» Problem details
Repeat the listing below in full.

» Data section
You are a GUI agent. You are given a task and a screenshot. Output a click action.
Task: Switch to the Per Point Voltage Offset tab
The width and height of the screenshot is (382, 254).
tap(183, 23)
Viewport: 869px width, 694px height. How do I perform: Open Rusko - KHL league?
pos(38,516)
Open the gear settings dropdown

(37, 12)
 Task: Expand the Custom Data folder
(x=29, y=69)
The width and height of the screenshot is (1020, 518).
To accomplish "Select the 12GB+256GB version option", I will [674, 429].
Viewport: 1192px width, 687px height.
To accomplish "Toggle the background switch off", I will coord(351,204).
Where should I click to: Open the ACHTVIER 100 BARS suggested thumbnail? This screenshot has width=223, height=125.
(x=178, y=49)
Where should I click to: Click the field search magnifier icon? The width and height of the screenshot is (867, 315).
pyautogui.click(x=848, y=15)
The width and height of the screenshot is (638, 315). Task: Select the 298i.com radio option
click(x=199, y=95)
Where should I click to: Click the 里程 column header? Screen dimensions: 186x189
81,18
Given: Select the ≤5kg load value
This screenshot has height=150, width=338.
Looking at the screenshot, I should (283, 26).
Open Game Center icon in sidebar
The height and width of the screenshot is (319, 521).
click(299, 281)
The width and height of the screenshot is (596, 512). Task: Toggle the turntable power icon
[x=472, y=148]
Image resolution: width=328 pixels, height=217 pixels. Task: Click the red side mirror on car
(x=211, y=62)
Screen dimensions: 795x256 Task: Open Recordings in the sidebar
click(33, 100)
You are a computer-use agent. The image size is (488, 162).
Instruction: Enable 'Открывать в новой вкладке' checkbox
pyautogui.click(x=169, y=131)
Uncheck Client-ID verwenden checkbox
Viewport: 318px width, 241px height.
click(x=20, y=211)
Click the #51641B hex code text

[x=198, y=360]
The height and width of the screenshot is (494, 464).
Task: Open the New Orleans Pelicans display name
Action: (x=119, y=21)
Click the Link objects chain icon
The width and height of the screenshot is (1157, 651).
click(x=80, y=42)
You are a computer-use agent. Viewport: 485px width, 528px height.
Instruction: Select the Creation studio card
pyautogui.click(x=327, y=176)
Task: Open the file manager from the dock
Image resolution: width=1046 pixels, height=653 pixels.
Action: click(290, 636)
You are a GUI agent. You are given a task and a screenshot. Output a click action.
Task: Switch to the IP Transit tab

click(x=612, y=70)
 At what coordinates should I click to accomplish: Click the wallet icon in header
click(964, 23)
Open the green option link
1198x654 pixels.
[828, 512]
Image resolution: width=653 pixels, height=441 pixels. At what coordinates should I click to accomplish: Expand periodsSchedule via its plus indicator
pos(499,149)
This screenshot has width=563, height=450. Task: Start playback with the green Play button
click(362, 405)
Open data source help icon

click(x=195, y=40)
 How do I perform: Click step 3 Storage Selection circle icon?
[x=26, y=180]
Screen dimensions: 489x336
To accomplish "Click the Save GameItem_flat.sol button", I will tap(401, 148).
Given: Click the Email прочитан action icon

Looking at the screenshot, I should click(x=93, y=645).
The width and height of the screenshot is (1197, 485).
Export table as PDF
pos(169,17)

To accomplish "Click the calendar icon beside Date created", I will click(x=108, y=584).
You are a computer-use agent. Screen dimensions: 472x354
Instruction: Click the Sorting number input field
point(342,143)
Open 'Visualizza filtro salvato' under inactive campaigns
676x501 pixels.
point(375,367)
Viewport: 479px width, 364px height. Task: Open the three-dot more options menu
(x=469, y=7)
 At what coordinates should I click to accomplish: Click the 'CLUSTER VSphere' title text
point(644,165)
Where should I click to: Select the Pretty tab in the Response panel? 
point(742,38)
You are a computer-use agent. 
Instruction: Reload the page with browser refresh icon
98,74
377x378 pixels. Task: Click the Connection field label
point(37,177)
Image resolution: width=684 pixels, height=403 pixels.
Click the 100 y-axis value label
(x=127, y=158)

» Your response
You are a GUI agent. You are given a task and a screenshot. Output a click action.
Task: Switch to the Per Point Voltage Offset tab
The width and height of the screenshot is (382, 254).
tap(183, 23)
Viewport: 869px width, 694px height. How do I perform: Open Rusko - KHL league?
pos(38,516)
Open the gear settings dropdown

(37, 12)
 Task: Expand the Custom Data folder
(x=29, y=69)
The width and height of the screenshot is (1020, 518).
To accomplish "Select the 12GB+256GB version option", I will [674, 429].
Viewport: 1192px width, 687px height.
To accomplish "Toggle the background switch off", I will coord(351,204).
Where should I click to: Open the ACHTVIER 100 BARS suggested thumbnail? This screenshot has width=223, height=125.
(x=178, y=49)
Where should I click to: Click the field search magnifier icon? The width and height of the screenshot is (867, 315).
pyautogui.click(x=848, y=15)
The width and height of the screenshot is (638, 315). Task: Select the 298i.com radio option
click(x=199, y=95)
Where should I click to: Click the 里程 column header? Screen dimensions: 186x189
81,18
Given: Select the ≤5kg load value
This screenshot has height=150, width=338.
Looking at the screenshot, I should (283, 26).
Open Game Center icon in sidebar
The height and width of the screenshot is (319, 521).
click(299, 281)
The width and height of the screenshot is (596, 512). Task: Toggle the turntable power icon
[x=472, y=148]
Image resolution: width=328 pixels, height=217 pixels. Task: Click the red side mirror on car
(x=211, y=62)
Screen dimensions: 795x256 Task: Open Recordings in the sidebar
click(33, 100)
You are a computer-use agent. The image size is (488, 162).
Instruction: Enable 'Открывать в новой вкладке' checkbox
pyautogui.click(x=169, y=131)
Uncheck Client-ID verwenden checkbox
Viewport: 318px width, 241px height.
click(x=20, y=211)
Click the #51641B hex code text

[x=198, y=360]
The height and width of the screenshot is (494, 464).
Task: Open the New Orleans Pelicans display name
Action: (x=119, y=21)
Click the Link objects chain icon
The width and height of the screenshot is (1157, 651).
click(x=80, y=42)
You are a computer-use agent. Viewport: 485px width, 528px height.
Instruction: Select the Creation studio card
pyautogui.click(x=327, y=176)
Task: Open the file manager from the dock
Image resolution: width=1046 pixels, height=653 pixels.
Action: click(290, 636)
You are a GUI agent. You are given a task and a screenshot. Output a click action.
Task: Switch to the IP Transit tab

click(x=612, y=70)
 At what coordinates should I click to accomplish: Click the wallet icon in header
click(964, 23)
Open the green option link
1198x654 pixels.
[828, 512]
Image resolution: width=653 pixels, height=441 pixels. At what coordinates should I click to accomplish: Expand periodsSchedule via its plus indicator
pos(499,149)
This screenshot has width=563, height=450. Task: Start playback with the green Play button
click(362, 405)
Open data source help icon

click(x=195, y=40)
 How do I perform: Click step 3 Storage Selection circle icon?
[x=26, y=180]
Screen dimensions: 489x336
To accomplish "Click the Save GameItem_flat.sol button", I will tap(401, 148).
Given: Click the Email прочитан action icon

Looking at the screenshot, I should click(x=93, y=645).
The width and height of the screenshot is (1197, 485).
Export table as PDF
pos(169,17)

To accomplish "Click the calendar icon beside Date created", I will click(x=108, y=584).
You are a computer-use agent. Screen dimensions: 472x354
Instruction: Click the Sorting number input field
point(342,143)
Open 'Visualizza filtro salvato' under inactive campaigns
676x501 pixels.
point(375,367)
Viewport: 479px width, 364px height. Task: Open the three-dot more options menu
(x=469, y=7)
 At what coordinates should I click to accomplish: Click the 'CLUSTER VSphere' title text
point(644,165)
Where should I click to: Select the Pretty tab in the Response panel? 
point(742,38)
You are a computer-use agent. 
Instruction: Reload the page with browser refresh icon
98,74
377x378 pixels. Task: Click the Connection field label
point(37,177)
Image resolution: width=684 pixels, height=403 pixels.
Click the 100 y-axis value label
(x=127, y=158)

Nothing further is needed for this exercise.